Kısa alıştırma
Lütfen aşağıdaki satırların tamamını numaralı bir liste olarak düzenleyin ve boş satırları listeye almayın.
+ + + + +
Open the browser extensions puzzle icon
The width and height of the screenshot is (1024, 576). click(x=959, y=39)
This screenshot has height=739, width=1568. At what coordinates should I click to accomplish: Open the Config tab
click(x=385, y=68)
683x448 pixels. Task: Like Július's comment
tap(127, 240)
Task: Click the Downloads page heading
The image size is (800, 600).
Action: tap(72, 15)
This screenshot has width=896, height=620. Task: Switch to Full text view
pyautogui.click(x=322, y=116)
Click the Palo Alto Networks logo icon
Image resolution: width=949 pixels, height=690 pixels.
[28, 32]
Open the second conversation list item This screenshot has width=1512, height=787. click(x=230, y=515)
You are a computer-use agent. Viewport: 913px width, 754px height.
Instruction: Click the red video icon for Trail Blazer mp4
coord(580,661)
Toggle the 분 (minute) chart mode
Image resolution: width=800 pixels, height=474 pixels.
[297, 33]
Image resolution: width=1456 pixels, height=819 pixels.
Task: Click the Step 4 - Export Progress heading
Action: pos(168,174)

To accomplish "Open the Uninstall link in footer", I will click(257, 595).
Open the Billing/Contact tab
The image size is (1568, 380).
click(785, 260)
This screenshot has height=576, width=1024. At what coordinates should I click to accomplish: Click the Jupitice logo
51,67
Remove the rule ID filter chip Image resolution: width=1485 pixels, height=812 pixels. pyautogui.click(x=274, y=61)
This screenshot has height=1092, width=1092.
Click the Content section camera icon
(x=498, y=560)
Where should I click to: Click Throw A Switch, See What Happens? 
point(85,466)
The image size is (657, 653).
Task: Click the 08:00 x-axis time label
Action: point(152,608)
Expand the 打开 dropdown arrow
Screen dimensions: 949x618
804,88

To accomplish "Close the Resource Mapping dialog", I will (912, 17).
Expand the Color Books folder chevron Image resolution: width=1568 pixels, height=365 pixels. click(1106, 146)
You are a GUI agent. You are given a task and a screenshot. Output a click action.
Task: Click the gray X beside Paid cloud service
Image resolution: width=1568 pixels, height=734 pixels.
+ + + + +
Yazılı cevap
1. Open the browser extensions puzzle icon
2. The width and height of the screenshot is (1024, 576). click(x=959, y=39)
3. This screenshot has height=739, width=1568. At what coordinates should I click to accomplish: Open the Config tab
4. click(x=385, y=68)
5. 683x448 pixels. Task: Like Július's comment
6. tap(127, 240)
7. Task: Click the Downloads page heading
8. The image size is (800, 600).
9. Action: tap(72, 15)
10. This screenshot has width=896, height=620. Task: Switch to Full text view
11. pyautogui.click(x=322, y=116)
12. Click the Palo Alto Networks logo icon
13. Image resolution: width=949 pixels, height=690 pixels.
14. [28, 32]
15. Open the second conversation list item This screenshot has width=1512, height=787. click(x=230, y=515)
16. You are a computer-use agent. Viewport: 913px width, 754px height.
17. Instruction: Click the red video icon for Trail Blazer mp4
18. coord(580,661)
19. Toggle the 분 (minute) chart mode
20. Image resolution: width=800 pixels, height=474 pixels.
21. [297, 33]
22. Image resolution: width=1456 pixels, height=819 pixels.
23. Task: Click the Step 4 - Export Progress heading
24. Action: pos(168,174)
25. To accomplish "Open the Uninstall link in footer", I will click(257, 595).
26. Open the Billing/Contact tab
27. The image size is (1568, 380).
28. click(785, 260)
29. This screenshot has height=576, width=1024. At what coordinates should I click to accomplish: Click the Jupitice logo
30. 51,67
31. Remove the rule ID filter chip Image resolution: width=1485 pixels, height=812 pixels. pyautogui.click(x=274, y=61)
32. This screenshot has height=1092, width=1092.
33. Click the Content section camera icon
34. (x=498, y=560)
35. Where should I click to: Click Throw A Switch, See What Happens? 
36. point(85,466)
37. The image size is (657, 653).
38. Task: Click the 08:00 x-axis time label
39. Action: point(152,608)
40. Expand the 打开 dropdown arrow
41. Screen dimensions: 949x618
42. 804,88
43. To accomplish "Close the Resource Mapping dialog", I will (912, 17).
44. Expand the Color Books folder chevron Image resolution: width=1568 pixels, height=365 pixels. click(1106, 146)
45. You are a GUI agent. You are given a task and a screenshot. Output a click action.
46. Task: Click the gray X beside Paid cloud service
47. Image resolution: width=1568 pixels, height=734 pixels.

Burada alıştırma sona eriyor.